Dado que el inventario de 1769, si bien enlista materiales de interés para nuestro estudio, no es propiamente de la biblioteca del colegio, procederemos a comentar primero los dos que se corresponden con 1774. El primero de ellos, el elaborado por Rodríguez y Zerruto, no es tan detallado como el de Cueto, pero permite tener una idea del conjunto bibliográfico existente en ese momento. Según este documento, la cifra de títulos reunidos en la biblioteca de la Cofradía de San José es de 699 obras.34 Observamos que el inventario entregado a Gamboa no enlista los 69 títulos expurgados, pero la merma en la suma total de ambos acervos es apenas notoria, considerando que el número total es de 1 664 obras con un total de 3 148 volúmenes. Sin embargo, lo que sí muestra el inventario de Rodríguez y Zerruto para los fines del presente trabajo es una interesante relación de impresos relacionados con la mencionada actividad lingüística que los jesuitas llevaban a cabo en San Gregorio, como se podrá apreciar a continuación:35
Título | Número de ejemplares |
---|---|
Vocabulario de Molina | 7 |
Prácticas doctrinales del padre Paredes | 33 |
Arte de Horacio Carochi | 174 |
Sermonarios de fray Juan Bautista, León y P. Neigansos | 114 |
Artes del padre Castel y Carlos Tapia | 14 |
Manual de administrar sacramentos | 54 |
Cartilla | 28 |
Fuente: AGN, Temporalidades, vol. 173, exp. 15-16.
Se trata, en efecto, en su mayoría de impresos de índole catequística y pastoral en los que desempeñan un papel primordial las lenguas indígenas, pues es a los indios a quienes van dirigidos, pero elaborados obviamente por jesuitas peritos en esas lenguas y que al elaborarlos lo hicieron con la intención de dotar de herramientas especializadas -para el mejor conocimiento y dominio de las lenguas nativas- a sus compañeros de la orden. Puede considerarse de esa naturaleza impresos como el Vocabulario de Molina, el Arte o gramática de Horacio Carochi y las de los padres Castel y Carlos Tapia. Muy probablemente por eso estaban depositados en la biblioteca del colegio al tenerlos como materiales de trabajo y estudio.

:::::

[Conjunto de tareas]
1/ Transcriba del fragmento, sin alterarlo, el pasaje que comienza en "Se trata, en" y termina en "trabajo y estudio.".
2/ Enumere todos los títulos registrados en la tabla del fragmento, sin indicar el número de ejemplares.

:::::

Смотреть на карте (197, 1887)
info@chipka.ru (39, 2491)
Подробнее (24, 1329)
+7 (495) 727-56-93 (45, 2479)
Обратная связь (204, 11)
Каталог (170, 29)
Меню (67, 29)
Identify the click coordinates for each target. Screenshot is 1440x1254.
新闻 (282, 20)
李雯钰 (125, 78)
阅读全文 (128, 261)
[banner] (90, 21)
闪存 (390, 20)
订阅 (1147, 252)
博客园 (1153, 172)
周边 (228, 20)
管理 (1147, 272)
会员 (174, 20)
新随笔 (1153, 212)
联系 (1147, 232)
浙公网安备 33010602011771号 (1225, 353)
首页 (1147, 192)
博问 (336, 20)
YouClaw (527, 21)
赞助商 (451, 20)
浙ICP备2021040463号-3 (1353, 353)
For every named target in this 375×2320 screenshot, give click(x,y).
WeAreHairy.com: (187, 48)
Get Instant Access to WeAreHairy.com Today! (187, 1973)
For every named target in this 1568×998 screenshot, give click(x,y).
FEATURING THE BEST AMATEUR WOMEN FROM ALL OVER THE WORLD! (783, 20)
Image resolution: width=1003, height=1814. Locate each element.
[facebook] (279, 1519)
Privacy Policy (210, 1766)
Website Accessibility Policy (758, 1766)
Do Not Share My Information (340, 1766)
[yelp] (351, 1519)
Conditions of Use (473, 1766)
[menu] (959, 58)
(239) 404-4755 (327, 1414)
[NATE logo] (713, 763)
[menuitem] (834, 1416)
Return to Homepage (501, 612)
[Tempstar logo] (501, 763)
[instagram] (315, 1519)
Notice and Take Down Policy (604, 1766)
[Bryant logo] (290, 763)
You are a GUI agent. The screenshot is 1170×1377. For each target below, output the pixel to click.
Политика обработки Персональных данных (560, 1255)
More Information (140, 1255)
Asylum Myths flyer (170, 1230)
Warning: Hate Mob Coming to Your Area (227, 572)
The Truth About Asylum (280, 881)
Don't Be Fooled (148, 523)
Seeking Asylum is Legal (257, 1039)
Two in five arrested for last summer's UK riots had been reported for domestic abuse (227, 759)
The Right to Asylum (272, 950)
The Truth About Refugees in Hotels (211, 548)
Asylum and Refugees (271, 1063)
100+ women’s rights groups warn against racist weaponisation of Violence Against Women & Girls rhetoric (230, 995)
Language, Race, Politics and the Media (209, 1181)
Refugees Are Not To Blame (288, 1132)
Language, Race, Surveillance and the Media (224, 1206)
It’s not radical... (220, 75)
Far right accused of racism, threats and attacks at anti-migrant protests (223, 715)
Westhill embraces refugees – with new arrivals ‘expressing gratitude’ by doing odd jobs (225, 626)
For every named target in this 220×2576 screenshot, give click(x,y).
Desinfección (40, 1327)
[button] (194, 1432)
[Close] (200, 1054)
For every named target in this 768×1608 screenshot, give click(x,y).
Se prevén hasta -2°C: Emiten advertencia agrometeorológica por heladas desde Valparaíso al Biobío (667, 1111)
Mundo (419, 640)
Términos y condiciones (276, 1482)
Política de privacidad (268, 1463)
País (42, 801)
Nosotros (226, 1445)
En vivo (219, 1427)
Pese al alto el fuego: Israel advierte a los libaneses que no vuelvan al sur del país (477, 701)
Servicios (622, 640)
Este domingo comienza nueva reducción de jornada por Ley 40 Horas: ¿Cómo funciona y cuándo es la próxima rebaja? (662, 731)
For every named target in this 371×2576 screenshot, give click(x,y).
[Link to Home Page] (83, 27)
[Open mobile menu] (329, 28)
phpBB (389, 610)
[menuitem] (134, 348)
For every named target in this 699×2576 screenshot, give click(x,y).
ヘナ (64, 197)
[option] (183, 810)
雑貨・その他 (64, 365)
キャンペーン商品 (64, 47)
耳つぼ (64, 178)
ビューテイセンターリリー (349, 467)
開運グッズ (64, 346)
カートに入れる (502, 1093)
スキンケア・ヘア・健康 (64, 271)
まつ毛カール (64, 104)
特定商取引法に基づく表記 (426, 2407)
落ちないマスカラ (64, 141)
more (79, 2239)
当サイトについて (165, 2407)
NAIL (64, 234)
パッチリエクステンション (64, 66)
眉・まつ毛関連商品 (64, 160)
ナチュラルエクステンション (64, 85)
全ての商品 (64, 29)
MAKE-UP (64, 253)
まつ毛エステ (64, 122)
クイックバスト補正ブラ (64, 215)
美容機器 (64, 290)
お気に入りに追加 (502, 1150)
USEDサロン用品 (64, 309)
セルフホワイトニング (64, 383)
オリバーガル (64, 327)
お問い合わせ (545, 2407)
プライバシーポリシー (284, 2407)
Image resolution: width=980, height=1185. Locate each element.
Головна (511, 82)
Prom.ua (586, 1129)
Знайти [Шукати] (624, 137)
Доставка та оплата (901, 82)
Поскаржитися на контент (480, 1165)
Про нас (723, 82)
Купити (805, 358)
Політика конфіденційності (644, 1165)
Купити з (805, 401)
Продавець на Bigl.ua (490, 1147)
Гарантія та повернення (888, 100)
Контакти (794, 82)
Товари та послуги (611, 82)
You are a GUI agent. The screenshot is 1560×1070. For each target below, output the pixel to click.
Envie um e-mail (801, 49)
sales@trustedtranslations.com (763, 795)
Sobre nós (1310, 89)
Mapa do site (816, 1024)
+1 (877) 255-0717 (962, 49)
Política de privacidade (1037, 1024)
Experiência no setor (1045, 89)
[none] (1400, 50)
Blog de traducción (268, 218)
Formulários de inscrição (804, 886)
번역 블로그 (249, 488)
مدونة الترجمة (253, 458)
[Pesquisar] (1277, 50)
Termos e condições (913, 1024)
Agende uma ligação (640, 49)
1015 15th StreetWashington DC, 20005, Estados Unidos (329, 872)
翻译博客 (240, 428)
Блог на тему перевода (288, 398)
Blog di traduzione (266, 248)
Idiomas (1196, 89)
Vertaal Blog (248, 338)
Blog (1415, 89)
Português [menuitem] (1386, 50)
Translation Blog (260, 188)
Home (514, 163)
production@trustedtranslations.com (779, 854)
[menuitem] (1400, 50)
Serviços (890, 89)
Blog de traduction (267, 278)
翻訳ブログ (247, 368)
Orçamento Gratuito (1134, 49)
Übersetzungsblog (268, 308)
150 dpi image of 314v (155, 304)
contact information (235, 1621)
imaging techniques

:::::

[Resultados por tarea]
1/
Se trata, en efecto, en su mayoría de impresos de índole catequística y pastoral en los que desempeñan un papel primordial las lenguas indígenas, pues es a los indios a quienes van dirigidos, pero elaborados obviamente por jesuitas peritos en esas lenguas y que al elaborarlos lo hicieron con la intención de dotar de herramientas especializadas -para el mejor conocimiento y dominio de las lenguas nativas- a sus compañeros de la orden. Puede considerarse de esa naturaleza impresos como el Vocabulario de Molina, el Arte o gramática de Horacio Carochi y las de los padres Castel y Carlos Tapia. Muy probablemente por eso estaban depositados en la biblioteca del colegio al tenerlos como materiales de trabajo y estudio.

2/
- Vocabulario de Molina
- Prácticas doctrinales del padre Paredes
- Arte de Horacio Carochi
- Sermonarios de fray Juan Bautista, León y P. Neigansos
- Artes del padre Castel y Carlos Tapia
- Manual de administrar sacramentos
- Cartilla